— Your task —
Copy the lines below verbatim. Begin with the first and end with the line containing "Click the Presentación".

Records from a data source
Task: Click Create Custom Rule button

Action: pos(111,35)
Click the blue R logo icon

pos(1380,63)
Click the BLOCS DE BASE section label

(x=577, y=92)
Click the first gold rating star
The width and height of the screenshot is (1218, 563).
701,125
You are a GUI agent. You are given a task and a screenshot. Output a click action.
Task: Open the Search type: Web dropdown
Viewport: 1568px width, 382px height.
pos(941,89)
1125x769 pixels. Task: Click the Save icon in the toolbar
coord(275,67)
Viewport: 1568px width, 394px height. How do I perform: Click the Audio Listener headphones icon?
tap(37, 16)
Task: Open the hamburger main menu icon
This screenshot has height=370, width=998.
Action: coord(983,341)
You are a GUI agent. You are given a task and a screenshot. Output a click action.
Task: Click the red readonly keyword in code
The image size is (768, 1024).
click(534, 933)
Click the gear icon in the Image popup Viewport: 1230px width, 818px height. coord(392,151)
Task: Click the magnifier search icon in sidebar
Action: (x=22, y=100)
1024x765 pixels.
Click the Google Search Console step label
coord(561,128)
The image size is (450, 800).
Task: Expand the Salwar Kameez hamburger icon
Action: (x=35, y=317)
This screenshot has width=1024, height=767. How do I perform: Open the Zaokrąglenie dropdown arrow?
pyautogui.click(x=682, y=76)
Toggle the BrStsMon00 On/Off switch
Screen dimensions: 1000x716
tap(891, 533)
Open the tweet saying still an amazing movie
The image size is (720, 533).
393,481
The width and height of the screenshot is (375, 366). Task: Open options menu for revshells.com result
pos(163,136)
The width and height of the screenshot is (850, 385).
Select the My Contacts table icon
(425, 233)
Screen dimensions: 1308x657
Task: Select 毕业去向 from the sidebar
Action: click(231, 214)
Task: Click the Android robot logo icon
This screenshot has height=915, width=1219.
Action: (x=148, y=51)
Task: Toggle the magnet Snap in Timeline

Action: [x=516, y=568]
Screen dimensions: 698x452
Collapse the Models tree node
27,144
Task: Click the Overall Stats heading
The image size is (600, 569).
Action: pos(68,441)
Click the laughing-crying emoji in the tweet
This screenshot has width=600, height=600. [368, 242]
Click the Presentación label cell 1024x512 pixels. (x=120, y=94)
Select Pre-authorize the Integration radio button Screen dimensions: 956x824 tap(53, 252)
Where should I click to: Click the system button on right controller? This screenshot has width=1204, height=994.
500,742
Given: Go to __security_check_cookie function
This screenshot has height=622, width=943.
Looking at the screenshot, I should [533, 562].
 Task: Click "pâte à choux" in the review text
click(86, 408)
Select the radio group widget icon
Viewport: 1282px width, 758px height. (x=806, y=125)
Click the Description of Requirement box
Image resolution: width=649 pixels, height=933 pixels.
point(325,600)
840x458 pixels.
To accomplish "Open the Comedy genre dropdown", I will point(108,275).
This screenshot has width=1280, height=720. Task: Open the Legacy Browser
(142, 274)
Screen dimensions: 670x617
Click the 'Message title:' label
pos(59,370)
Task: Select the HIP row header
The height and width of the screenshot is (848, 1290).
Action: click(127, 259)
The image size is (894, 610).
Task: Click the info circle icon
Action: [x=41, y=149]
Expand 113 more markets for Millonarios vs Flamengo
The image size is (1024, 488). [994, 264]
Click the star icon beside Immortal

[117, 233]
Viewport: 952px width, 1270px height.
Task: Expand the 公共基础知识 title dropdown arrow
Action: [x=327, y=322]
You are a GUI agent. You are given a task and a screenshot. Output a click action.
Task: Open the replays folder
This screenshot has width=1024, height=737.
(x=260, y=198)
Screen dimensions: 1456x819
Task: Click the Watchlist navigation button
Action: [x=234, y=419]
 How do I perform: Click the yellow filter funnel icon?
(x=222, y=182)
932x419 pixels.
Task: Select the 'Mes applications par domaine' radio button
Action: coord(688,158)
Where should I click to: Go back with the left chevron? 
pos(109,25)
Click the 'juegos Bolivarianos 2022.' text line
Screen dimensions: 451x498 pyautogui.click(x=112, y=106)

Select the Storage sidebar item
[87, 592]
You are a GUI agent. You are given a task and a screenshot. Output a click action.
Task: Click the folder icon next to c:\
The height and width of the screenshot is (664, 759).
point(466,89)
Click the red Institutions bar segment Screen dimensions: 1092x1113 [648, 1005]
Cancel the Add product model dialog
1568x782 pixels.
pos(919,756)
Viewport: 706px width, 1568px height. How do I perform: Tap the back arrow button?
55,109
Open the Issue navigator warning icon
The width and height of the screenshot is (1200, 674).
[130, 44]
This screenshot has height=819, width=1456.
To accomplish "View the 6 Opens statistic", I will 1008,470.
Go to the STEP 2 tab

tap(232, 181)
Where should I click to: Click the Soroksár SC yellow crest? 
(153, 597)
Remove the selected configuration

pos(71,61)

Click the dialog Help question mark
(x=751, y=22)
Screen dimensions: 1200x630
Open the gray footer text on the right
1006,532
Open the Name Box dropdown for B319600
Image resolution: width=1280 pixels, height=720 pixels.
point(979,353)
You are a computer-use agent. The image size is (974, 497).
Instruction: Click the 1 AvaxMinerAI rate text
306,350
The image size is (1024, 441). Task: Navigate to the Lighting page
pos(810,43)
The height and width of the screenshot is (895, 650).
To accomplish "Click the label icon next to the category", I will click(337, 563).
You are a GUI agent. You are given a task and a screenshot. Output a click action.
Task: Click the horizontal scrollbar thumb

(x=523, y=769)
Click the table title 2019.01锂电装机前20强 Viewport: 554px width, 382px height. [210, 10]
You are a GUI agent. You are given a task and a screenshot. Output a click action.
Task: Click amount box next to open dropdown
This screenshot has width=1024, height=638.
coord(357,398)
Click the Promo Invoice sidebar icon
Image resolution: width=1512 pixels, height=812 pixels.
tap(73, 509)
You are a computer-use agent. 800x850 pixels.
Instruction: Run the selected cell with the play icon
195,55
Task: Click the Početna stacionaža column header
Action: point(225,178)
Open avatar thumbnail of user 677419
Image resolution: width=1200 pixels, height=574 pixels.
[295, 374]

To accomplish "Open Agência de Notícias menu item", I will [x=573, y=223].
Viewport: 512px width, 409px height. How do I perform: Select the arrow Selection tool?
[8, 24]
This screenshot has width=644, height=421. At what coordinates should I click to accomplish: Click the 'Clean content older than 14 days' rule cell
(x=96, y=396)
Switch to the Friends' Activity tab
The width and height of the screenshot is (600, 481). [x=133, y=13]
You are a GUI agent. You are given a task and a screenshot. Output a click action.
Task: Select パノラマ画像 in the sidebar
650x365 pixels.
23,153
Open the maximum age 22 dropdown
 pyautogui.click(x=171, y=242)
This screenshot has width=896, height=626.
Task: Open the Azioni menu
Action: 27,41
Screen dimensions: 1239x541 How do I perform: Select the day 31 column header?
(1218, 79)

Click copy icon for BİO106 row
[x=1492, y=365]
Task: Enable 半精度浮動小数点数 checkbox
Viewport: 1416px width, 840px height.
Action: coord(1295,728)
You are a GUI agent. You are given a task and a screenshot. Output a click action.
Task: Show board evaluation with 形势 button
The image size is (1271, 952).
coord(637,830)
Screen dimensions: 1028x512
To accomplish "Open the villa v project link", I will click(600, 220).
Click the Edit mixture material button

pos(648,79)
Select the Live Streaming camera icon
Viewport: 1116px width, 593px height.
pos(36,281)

— Task output —
Task: Click Create Custom Rule button

Action: pos(111,35)
Click the blue R logo icon

pos(1380,63)
Click the BLOCS DE BASE section label

(x=577, y=92)
Click the first gold rating star
The width and height of the screenshot is (1218, 563).
701,125
You are a GUI agent. You are given a task and a screenshot. Output a click action.
Task: Open the Search type: Web dropdown
Viewport: 1568px width, 382px height.
pos(941,89)
1125x769 pixels. Task: Click the Save icon in the toolbar
coord(275,67)
Viewport: 1568px width, 394px height. How do I perform: Click the Audio Listener headphones icon?
tap(37, 16)
Task: Open the hamburger main menu icon
This screenshot has height=370, width=998.
Action: coord(983,341)
You are a GUI agent. You are given a task and a screenshot. Output a click action.
Task: Click the red readonly keyword in code
The image size is (768, 1024).
click(534, 933)
Click the gear icon in the Image popup Viewport: 1230px width, 818px height. coord(392,151)
Task: Click the magnifier search icon in sidebar
Action: (x=22, y=100)
1024x765 pixels.
Click the Google Search Console step label
coord(561,128)
The image size is (450, 800).
Task: Expand the Salwar Kameez hamburger icon
Action: (x=35, y=317)
This screenshot has width=1024, height=767. How do I perform: Open the Zaokrąglenie dropdown arrow?
pyautogui.click(x=682, y=76)
Toggle the BrStsMon00 On/Off switch
Screen dimensions: 1000x716
tap(891, 533)
Open the tweet saying still an amazing movie
The image size is (720, 533).
393,481
The width and height of the screenshot is (375, 366). Task: Open options menu for revshells.com result
pos(163,136)
The width and height of the screenshot is (850, 385).
Select the My Contacts table icon
(425, 233)
Screen dimensions: 1308x657
Task: Select 毕业去向 from the sidebar
Action: click(231, 214)
Task: Click the Android robot logo icon
This screenshot has height=915, width=1219.
Action: (x=148, y=51)
Task: Toggle the magnet Snap in Timeline

Action: [x=516, y=568]
Screen dimensions: 698x452
Collapse the Models tree node
27,144
Task: Click the Overall Stats heading
The image size is (600, 569).
Action: pos(68,441)
Click the laughing-crying emoji in the tweet
This screenshot has width=600, height=600. [368, 242]
Click the Presentación label cell 1024x512 pixels. (x=120, y=94)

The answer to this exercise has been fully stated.